УКАЗАНИЕ A >> Согласуются ли с фрагментом интервью следующие утверждения: (i) Кузьминов считает прогноз развития образования по спросу на профессии надежным путем; (ii) спрос на образование задается не только рынком труда; (iii) интервью было опубликовано RAEX Rating Review? Для каждого ответьте «да» или «нет» и приведите дословно слова текста, которые это решают.

ФРАГМЕНТ ДОКУМЕНТА >>
«Системный риск — это новая несвобода»
Ректор Вышки Ярослав Кузьминов в интервью, опубликованном RAEX Rating Review, поделился своим мнением относительно того, какие риски грозят обществу, как будут трансформироваться экономика и образование, какие профессии ждет ренессанс, какие качества необходимы человеку, занятому интеллектуальным трудом.
Хочется начать с вопроса о спросе на образование. Ведь прогноз спроса должен исходить из того, что само обучение продолжается плюс-минус пять лет, да еще нужно подготовиться. То есть речь идет о десяти годах минимум. Насколько реально этот спрос спрогнозировать?
Пытаться прогнозировать пути развития образования на основе спроса на профессии — дело неблагодарное. Образование определяет спрос в значительно большей степени, чем спрос определяет его.
Спрос на образование задается не только рынком труда, он задается культурными установками, и потребление играет не меньшую роль, чем работа. Спрос на образование в огромной степени императивен, это одна из базовых ценностей.

Строки данных с указанием точек
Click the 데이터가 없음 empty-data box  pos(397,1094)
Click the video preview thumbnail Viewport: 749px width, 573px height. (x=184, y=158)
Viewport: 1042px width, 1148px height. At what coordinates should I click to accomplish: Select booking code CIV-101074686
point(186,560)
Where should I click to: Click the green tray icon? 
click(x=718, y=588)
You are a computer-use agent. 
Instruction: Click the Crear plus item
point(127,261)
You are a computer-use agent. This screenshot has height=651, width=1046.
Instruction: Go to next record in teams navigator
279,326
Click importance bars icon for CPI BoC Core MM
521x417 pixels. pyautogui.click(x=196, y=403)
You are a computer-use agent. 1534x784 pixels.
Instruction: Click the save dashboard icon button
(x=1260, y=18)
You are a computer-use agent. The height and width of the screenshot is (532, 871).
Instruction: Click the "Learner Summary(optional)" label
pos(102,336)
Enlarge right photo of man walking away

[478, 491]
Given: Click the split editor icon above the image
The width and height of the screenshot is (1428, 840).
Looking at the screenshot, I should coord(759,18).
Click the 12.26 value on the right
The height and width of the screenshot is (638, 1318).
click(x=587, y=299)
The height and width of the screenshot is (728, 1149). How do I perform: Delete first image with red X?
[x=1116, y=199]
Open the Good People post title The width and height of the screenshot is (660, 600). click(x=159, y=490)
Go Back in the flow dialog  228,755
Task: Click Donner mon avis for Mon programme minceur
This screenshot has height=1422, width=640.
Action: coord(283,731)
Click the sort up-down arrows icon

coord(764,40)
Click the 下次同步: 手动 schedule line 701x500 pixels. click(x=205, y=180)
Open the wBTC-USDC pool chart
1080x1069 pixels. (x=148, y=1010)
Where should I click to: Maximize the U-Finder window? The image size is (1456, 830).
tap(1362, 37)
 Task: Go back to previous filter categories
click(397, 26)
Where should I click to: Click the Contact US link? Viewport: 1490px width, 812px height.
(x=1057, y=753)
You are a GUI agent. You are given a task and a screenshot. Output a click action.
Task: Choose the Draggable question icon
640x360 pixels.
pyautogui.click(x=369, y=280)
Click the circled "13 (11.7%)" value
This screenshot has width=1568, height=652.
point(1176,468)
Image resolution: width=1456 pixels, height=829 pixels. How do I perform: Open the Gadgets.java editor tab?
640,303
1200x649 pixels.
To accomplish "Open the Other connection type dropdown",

УКАЗАНИЕ B >> Отредактируйте часть записей от строки, содержащей «Where should I click to: Maximize», до конца записей включительно: замените «Where should I click to» на «Where do I click to», ничего больше не меняя, и выведите только эту часть.

ОЖИДАЕМЫЙ РЕЗУЛЬТАТ A >>
(i) Нет: «Пытаться прогнозировать пути развития образования на основе спроса на профессии — дело неблагодарное.»
(ii) Да: «Спрос на образование задается не только рынком труда»
(iii) Да: «в интервью, опубликованном RAEX Rating Review»

ОЖИДАЕМЫЙ РЕЗУЛЬТАТ B >>
Where do I click to: Maximize the U-Finder window? The image size is (1456, 830).
tap(1362, 37)
 Task: Go back to previous filter categories
click(397, 26)
Where do I click to: Click the Contact US link? Viewport: 1490px width, 812px height.
(x=1057, y=753)
You are a GUI agent. You are given a task and a screenshot. Output a click action.
Task: Choose the Draggable question icon
640x360 pixels.
pyautogui.click(x=369, y=280)
Click the circled "13 (11.7%)" value
This screenshot has width=1568, height=652.
point(1176,468)
Image resolution: width=1456 pixels, height=829 pixels. How do I perform: Open the Gadgets.java editor tab?
640,303
1200x649 pixels.
To accomplish "Open the Other connection type dropdown",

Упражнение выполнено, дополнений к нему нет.